Case: Urine samples produced by patients of a Maryland-based pain clinic were a billables gold mine for a Jersey City testing lab, well worth the $1.37 million in kickbacks it ultimately paid to secure them. The lab CEO was sentenced to a year and a day in jail, ordered to forfeit $241,600 and fined $5,000. His marketing consultant and co-conspirator got three months' supervised release in home detention, a $23,400 forfeit order and a $4,000 fine.

Significance: The defendants seem to have gotten a pretty good plea deal considering the scheme. According to the court documents, the parties agreed to split the profits 50/50, with the marketer getting a 5% cut for putting the deal together. Among the three clinic defendants, one was just sentenced to eight years in jail (the extra sentence reflecting the extra crimes of tax evasion and fraudulent billing of anesthesia), one died and the other is a fugitive.

Aetna Sues Manager of Oklahoma Rural Hospital for Lab Test Ripoff

Case: People's Choice, a management firm specializing in turning around financially strapped hospitals, is being sued by Aetna for using an Oklahoma rural hospital client to carry out an elaborate lab billing fraud. In a bid to keep Newman Memorial Hospital afloat, People's Choice sent blood and urine samples to other labs and falsely claimed that Newman processed the tests, the suit contends. Aetna says that over a 16-month period, it lost $21.6 million on over 10,000 lab tests, in some cases paying $2,250 for tests it thought were done at Newman rather than the $120 it would have paid a larger lab to do the test. People's Choice denies the allegations and has already settled with Newman.

Significance: False billing of lab tests has been a perennial lightning rod for litigation. What's changing, however, is not the defendant but the plaintiff. What we're seeing is the plateau-ing of federal and state enforcement against labs accompanied by a steadily growing percentage of civil lawsuits by private parties, especially insurance companies. Because they charge premium rates, rural outreach hospitals are often at the center of these cases.

Florida Lab Owners Convicted for Role in Notorious Drug Distribution Scheme

Case: The two brothers who own a Palm Beach lab pleaded guilty to health care fraud for their role in the illegal drug distribution conspiracy carried out by notorious sober home operator Kenny Chatman. The brothers, who face up to 10 years in prison, paid kickbacks to rehab centers operated by Chapman for urine samples used to perform medically unnecessary drug tests that were subsequently billed to insurance companies at high rates. Their lab, Smart Lab, also faces charges carrying potential fines of up to $500K.

Significance: If you've never heard of him, Kenny Chatman has been described by Florida prosecutors as not the biggest illegal drug treatment provider in the state, only the most dangerous.

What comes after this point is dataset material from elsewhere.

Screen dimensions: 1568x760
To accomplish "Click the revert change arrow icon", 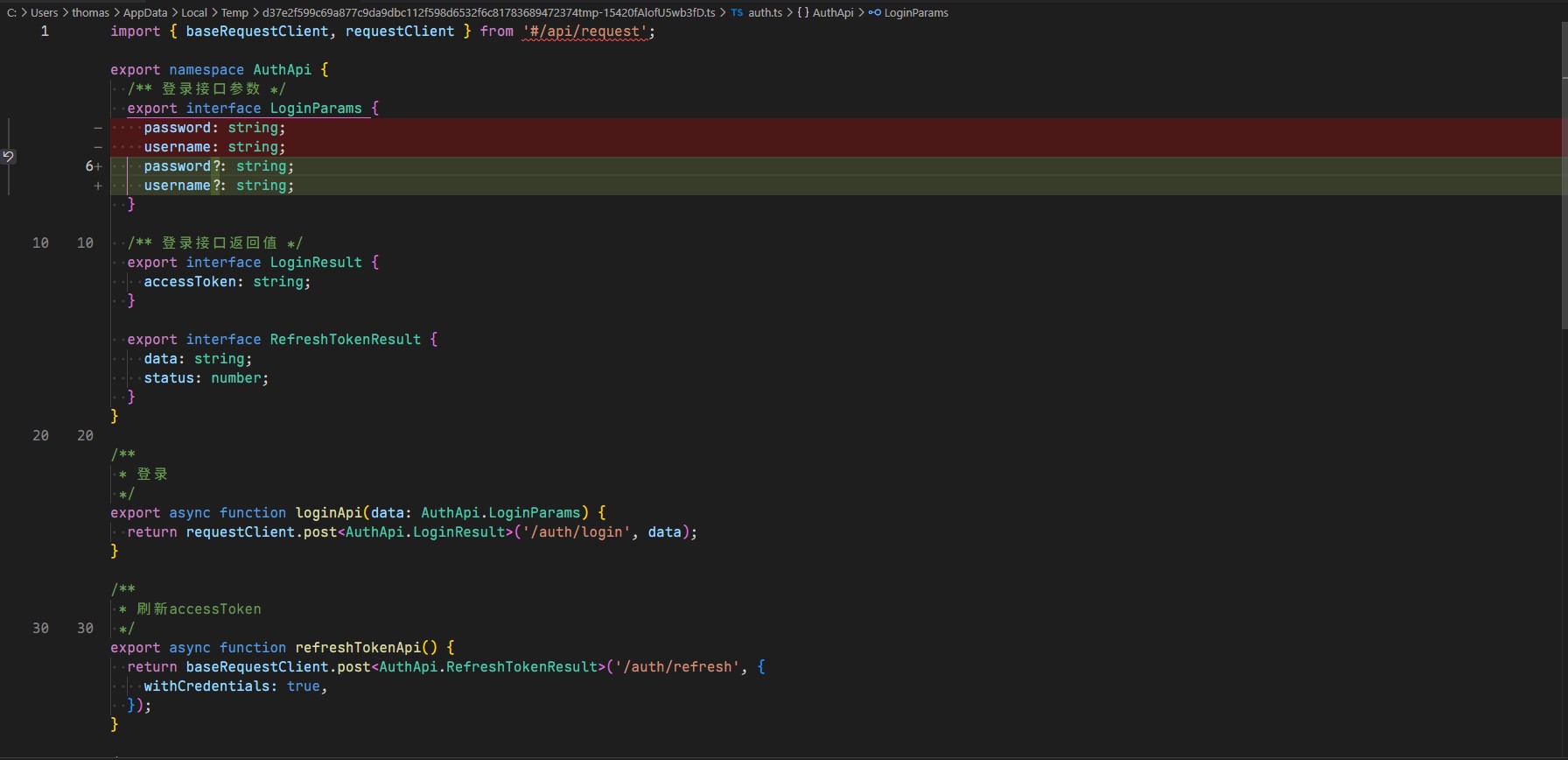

Chatman locked up drug addicts that came to his sober home for help, taking their food stamps, and even forcing them into prostitution. Addicts with insurance were forced to produce three urine samples per week for testing. Several died of overdoses in the homes. And Chatman made millions in the process. Now that the kingpin is in jail for 27 years for health fraud, money laundering and sex trafficking, prosecutors have begun targeting his lieutenants.